Un verdadero estadista tiene altura de miras, piensa más en los gobernados que en sí mismo o en los de su camarilla y, llegado el caso, es capaz de apartarse voluntariamente del poder.
La antigüedad clásica
está llena de ejemplos, del que quizá el de Lucio Quincio Cincinato sea el más
arquetípico; otro sería el de Diocleciano. Sin irnos tan atrás, George Washington
también es un buen ejemplo.
Nada impide, por otra
parte, que un estadista devenga político del común: sería el caso de Margaret
Thatcher, que en la primera parte de su etapa al frente del gobierno británico
hizo lo que (ella pensaba que) había que hacer, mientras que en la segunda fue
más un agarrarse al poder (quizá me equivoque), aunque al menos tuvo la
gallardía de irse (cinco minutos) antes de que la echaran.
En la política catalana,
el último -y probablemente haya que remontarse muchísimo para encontrar otro- que
merece sin titubeos la calificación de estadista fue don José Tarradellas, gran
catalán y gran español.

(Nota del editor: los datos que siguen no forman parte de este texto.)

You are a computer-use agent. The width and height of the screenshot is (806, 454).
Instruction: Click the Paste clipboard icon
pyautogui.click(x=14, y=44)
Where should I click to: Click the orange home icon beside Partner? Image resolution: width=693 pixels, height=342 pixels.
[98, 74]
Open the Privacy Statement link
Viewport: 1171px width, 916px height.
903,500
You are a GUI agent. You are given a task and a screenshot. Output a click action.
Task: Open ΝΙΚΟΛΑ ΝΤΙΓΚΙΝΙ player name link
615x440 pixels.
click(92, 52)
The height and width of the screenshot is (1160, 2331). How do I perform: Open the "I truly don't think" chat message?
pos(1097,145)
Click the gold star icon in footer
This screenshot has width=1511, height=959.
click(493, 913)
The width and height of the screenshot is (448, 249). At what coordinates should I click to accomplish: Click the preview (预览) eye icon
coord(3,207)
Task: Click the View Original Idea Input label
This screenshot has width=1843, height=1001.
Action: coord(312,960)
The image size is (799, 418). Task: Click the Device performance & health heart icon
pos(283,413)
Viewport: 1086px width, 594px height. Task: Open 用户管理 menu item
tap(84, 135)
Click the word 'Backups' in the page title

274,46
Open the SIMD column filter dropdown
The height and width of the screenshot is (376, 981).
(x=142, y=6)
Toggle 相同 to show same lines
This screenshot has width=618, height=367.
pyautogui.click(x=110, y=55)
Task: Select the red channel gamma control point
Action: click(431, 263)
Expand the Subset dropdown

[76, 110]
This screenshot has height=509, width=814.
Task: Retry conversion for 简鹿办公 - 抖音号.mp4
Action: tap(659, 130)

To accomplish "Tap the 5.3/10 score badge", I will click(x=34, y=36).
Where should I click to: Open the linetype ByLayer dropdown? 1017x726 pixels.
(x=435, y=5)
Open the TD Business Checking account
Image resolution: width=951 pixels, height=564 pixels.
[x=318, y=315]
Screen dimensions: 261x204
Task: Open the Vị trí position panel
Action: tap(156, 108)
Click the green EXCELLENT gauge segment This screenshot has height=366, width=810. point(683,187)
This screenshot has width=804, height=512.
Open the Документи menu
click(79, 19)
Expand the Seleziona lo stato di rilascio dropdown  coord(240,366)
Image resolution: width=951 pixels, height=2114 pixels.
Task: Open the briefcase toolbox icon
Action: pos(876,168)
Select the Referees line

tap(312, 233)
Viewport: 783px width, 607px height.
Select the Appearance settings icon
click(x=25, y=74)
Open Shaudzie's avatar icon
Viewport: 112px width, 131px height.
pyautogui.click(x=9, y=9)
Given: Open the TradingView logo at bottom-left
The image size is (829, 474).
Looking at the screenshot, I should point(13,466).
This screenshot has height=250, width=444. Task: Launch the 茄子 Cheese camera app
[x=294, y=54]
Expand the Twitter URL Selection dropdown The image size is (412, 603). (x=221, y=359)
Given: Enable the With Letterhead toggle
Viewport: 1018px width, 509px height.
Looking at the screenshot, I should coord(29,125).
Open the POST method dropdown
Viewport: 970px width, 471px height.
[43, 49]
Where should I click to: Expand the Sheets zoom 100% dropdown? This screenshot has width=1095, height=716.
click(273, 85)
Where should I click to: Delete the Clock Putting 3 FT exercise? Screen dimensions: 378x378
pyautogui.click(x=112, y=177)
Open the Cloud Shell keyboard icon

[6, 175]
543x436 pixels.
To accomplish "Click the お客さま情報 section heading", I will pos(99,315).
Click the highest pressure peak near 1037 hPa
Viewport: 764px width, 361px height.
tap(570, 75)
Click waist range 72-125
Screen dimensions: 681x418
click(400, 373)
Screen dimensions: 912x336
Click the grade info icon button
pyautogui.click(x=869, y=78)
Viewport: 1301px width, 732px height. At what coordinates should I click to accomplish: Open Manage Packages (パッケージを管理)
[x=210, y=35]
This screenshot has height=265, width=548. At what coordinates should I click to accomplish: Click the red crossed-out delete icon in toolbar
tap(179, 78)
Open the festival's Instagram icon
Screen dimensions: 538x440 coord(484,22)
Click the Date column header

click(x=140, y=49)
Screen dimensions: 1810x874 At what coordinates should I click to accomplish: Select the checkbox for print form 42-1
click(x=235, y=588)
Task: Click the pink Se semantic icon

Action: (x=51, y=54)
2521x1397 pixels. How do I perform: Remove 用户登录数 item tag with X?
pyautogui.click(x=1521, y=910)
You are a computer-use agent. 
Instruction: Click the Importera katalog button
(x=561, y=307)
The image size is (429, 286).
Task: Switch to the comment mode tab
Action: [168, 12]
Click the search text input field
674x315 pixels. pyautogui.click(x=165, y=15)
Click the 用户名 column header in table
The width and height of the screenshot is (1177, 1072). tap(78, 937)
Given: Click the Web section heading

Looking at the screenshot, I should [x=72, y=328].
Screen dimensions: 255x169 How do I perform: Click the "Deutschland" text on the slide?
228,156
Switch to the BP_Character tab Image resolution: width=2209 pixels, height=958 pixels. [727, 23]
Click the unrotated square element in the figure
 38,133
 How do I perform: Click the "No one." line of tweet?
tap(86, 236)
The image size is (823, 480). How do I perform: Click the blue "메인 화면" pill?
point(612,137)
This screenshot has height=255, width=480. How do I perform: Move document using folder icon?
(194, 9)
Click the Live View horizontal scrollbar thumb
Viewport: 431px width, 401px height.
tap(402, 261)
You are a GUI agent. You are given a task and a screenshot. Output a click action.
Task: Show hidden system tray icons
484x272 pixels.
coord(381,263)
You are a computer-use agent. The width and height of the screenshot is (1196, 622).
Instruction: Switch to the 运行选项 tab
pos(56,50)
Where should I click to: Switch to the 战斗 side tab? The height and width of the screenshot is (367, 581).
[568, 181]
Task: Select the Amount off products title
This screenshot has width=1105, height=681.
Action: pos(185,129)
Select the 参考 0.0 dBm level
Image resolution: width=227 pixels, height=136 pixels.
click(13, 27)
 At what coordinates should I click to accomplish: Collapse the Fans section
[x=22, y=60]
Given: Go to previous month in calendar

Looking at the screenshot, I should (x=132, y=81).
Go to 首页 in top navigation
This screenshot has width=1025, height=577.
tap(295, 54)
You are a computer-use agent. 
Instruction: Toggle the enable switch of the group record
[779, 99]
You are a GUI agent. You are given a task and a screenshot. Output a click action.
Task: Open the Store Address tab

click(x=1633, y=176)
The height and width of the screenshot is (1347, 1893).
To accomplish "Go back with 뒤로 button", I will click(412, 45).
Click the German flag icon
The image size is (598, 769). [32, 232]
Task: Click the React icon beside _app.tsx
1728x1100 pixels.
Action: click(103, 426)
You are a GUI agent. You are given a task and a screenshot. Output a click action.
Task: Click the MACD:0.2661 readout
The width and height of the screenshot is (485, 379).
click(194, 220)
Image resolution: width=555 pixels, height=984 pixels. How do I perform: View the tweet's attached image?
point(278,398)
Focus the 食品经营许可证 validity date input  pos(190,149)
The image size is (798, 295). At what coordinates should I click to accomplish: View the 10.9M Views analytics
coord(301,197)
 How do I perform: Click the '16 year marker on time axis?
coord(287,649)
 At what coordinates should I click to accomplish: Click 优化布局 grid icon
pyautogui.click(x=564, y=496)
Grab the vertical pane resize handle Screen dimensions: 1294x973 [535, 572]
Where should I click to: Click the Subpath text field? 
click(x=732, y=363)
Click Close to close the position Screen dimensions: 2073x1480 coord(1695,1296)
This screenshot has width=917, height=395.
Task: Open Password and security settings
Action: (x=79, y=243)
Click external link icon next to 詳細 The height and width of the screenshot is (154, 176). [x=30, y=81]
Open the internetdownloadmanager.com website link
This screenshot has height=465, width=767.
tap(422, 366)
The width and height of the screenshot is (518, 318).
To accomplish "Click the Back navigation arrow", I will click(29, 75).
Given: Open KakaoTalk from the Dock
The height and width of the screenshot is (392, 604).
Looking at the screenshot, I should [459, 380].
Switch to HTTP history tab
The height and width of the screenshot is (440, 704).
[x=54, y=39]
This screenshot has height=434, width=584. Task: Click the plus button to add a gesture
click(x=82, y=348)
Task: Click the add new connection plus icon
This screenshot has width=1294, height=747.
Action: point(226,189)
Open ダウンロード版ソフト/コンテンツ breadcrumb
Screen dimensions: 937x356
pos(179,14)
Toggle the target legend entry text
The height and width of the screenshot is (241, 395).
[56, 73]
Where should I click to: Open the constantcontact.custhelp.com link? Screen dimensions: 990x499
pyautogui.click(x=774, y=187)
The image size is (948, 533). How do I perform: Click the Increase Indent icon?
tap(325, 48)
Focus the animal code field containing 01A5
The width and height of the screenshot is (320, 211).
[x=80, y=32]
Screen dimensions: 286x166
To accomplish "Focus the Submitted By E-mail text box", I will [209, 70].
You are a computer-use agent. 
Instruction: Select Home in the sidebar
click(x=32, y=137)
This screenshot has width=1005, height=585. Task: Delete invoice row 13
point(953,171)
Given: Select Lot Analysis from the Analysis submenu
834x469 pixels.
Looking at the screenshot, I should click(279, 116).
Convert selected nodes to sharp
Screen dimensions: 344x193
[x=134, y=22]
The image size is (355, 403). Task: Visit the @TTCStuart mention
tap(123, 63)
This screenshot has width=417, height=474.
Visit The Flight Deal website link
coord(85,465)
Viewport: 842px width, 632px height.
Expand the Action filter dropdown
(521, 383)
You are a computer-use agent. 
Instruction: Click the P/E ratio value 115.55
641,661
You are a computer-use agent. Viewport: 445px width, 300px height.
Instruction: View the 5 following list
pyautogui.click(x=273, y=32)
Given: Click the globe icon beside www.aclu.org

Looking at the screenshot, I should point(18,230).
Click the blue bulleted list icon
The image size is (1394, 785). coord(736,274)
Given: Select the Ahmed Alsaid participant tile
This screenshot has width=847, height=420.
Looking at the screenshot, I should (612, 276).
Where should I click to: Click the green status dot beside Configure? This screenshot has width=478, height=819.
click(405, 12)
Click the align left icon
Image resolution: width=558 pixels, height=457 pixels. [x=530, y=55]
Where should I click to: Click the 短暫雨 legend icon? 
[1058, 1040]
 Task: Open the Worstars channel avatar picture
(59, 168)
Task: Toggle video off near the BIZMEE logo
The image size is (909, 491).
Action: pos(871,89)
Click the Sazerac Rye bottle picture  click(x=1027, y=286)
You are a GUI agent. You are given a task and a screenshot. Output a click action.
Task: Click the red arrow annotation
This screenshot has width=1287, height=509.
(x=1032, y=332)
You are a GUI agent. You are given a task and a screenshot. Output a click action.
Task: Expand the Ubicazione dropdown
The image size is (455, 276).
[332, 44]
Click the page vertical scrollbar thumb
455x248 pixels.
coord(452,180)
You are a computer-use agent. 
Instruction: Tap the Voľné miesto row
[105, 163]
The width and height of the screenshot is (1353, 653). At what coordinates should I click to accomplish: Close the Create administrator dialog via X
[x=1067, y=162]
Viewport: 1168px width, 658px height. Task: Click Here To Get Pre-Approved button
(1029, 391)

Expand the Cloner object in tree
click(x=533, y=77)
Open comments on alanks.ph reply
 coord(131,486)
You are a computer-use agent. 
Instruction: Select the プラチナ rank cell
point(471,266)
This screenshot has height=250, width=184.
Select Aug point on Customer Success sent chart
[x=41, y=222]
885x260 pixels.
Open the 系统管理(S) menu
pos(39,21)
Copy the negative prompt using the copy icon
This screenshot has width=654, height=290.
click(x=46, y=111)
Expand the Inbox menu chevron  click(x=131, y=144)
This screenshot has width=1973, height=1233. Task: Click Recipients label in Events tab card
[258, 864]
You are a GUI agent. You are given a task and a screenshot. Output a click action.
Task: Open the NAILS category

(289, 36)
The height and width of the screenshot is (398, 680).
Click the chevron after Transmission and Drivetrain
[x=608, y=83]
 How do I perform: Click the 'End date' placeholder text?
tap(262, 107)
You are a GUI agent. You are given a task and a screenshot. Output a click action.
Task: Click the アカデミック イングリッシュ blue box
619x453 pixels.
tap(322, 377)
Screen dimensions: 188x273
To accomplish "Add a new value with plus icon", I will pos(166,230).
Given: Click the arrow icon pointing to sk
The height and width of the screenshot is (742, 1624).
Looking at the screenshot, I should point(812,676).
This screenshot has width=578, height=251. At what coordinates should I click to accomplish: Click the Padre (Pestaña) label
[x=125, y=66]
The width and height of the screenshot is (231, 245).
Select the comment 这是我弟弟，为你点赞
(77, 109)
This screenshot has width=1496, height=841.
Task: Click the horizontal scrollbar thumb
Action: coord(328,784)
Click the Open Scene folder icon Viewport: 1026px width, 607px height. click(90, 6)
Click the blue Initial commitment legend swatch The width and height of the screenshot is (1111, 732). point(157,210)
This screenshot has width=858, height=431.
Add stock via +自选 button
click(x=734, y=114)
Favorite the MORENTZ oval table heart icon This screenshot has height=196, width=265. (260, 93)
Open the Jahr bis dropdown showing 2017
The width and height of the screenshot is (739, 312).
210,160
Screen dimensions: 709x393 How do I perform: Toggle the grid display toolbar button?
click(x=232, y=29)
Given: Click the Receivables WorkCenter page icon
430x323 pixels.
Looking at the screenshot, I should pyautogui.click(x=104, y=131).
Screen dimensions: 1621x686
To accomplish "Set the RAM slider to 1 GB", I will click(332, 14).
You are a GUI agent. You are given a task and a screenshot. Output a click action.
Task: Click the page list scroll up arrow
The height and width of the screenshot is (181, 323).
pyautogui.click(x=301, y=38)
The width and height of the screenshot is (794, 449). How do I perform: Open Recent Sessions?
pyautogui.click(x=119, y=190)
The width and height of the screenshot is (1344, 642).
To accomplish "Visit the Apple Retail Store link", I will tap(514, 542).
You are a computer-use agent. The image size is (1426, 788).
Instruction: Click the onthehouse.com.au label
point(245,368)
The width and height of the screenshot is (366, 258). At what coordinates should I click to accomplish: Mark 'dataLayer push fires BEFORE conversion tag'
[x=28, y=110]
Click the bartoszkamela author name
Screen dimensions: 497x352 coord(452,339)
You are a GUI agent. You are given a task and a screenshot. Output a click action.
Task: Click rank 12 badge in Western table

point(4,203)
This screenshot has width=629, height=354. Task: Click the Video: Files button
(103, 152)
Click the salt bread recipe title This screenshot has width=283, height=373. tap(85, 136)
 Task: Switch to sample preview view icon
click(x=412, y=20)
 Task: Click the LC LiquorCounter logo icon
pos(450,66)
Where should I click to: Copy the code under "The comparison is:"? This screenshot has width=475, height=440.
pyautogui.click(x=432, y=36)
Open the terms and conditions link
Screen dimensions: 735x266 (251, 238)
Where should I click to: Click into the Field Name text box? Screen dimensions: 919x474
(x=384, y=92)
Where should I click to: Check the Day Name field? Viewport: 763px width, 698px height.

Tras él, todo ha sido barrer para casa, siendo la casa
mayor o menor.
Lo que ya es patético es el caso de los jotaporcatos, que en tiempos lo fueron todo en Cataluña (con Polluelo) y que ahora no son nada. Y en lugar de preocuparse por los catalanes, o incluso por el propio partido, se entretienen en llegar a acuerdos para repartirse el poder dentro de la formación.